As crônicas, os contos mínimos ou não tão mínimos assim, respeitaram esse espírito: criar sobre as dores, a banalidade, o trágico, o bizarro do cotidiano, levando-se em conta a privilegiada posição de quem é sumariamente ‘invadido’ e detentor de segredos profissionais que não podem ser revelados.
Pois bem: os segredos podem ser travestidos, dissipados, esquecidos e, como a matéria dos sonhos, surgir como outra coisa, uma outra verdade, muitas vezes menos sofrida, outras vezes mais louca. Os segredos que aparecem em nossos textos são, a bem da verdade, dos escritores. Deles, de fato, a (di)versão.

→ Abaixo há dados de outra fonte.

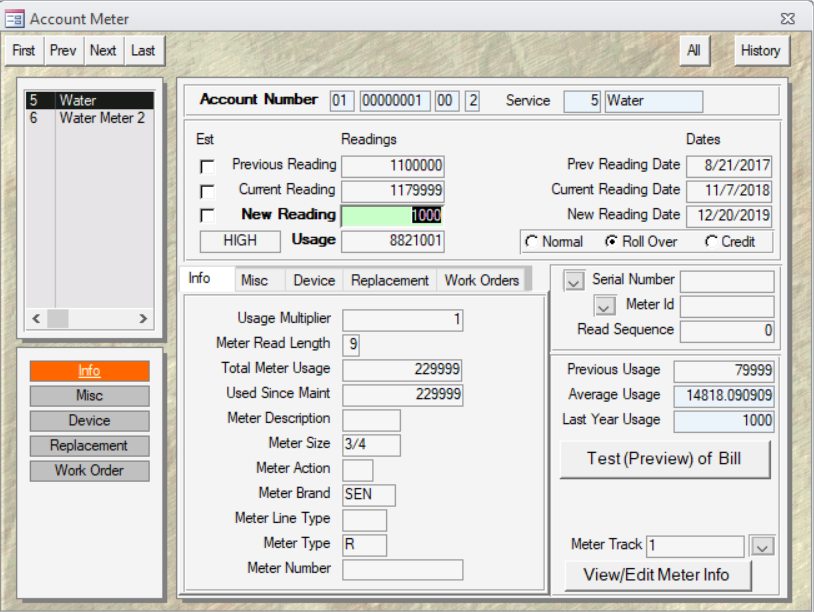Switch to the Replacement tab

(389, 280)
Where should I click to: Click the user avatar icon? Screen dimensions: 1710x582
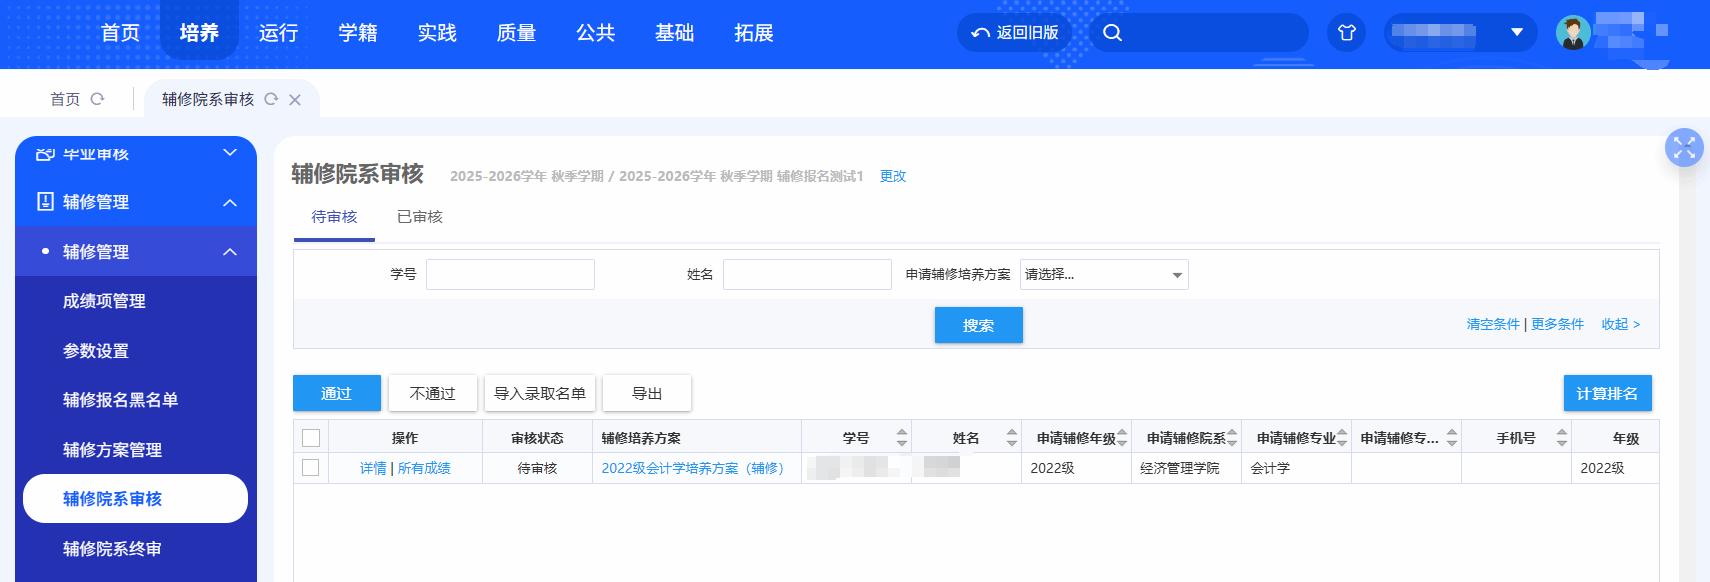click(1573, 33)
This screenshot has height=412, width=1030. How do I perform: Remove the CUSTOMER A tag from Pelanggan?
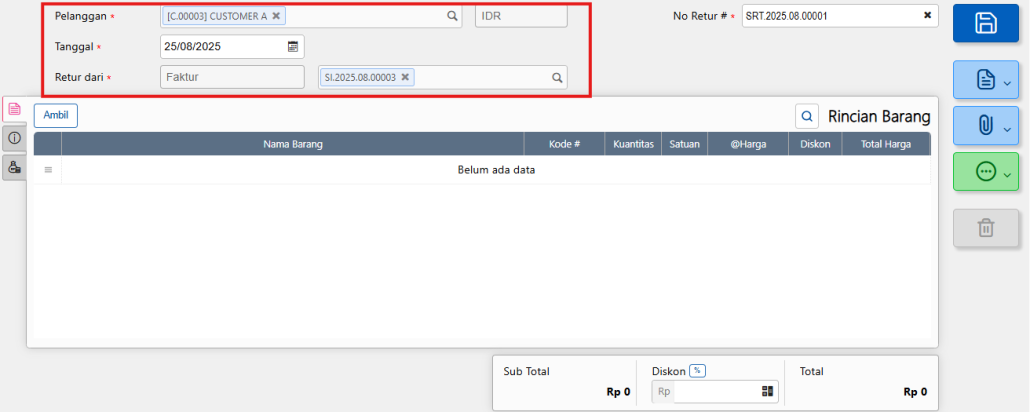[276, 16]
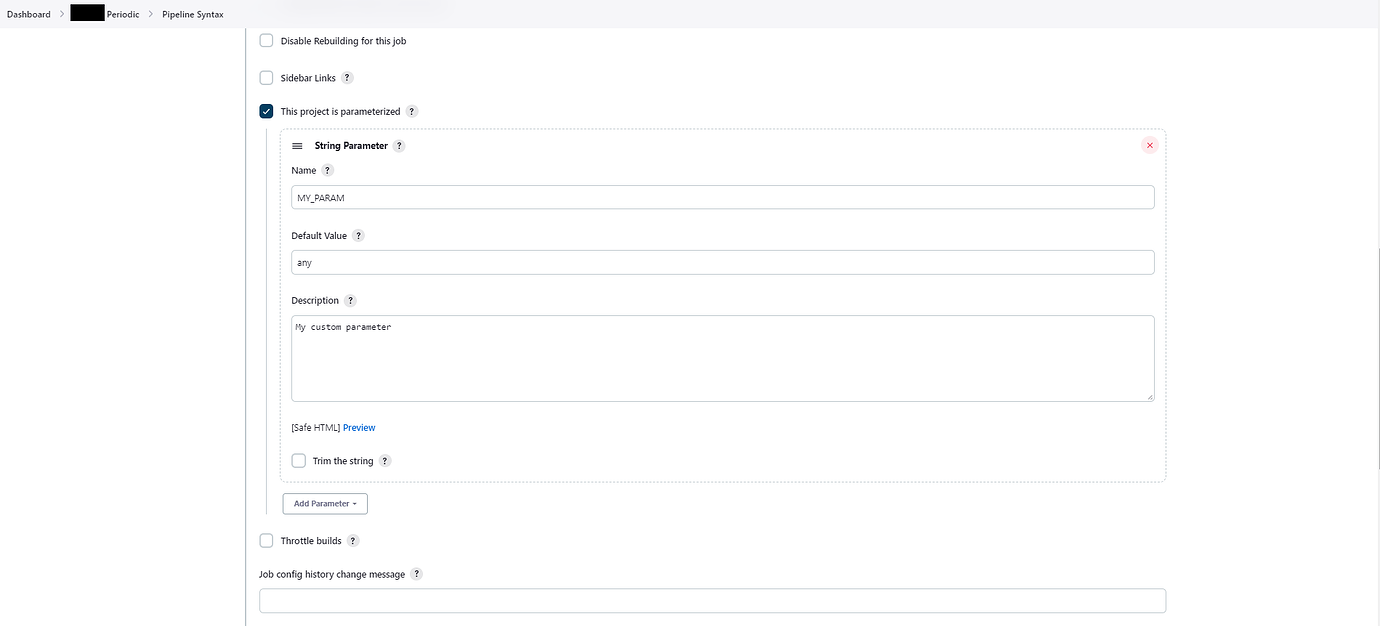
Task: Show help for Throttle builds
Action: [x=353, y=541]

Não é lugar comum dizer que qualquer interpretação dos fatos diz mais de quem interpreta do que dos fatos? Mas, mesmo aí, e sabendo disso, é possível também inventar segredos dos segredos, novas aparências, de outros personagens que assumam verdades estrangeiras. Como bem comentou Foucault:
“(...) me dou conta que nunca escrevi senão ficções. Não quero dizer com isso que esteja deixando de lado a verdade. Parece-me que existe a possibilidade de trabalhar a ficção, de induzir efeitos de verdade com um discurso de ficção e de fazer de modo que o discurso de verdade suscite algo que ainda não existe”. (Michel Foucault)
Nesse jogo, trabalhamos com a matéria que constitui nossos sonhos, nossas vidas. Portanto, nada mais óbvio, nada mais exótico.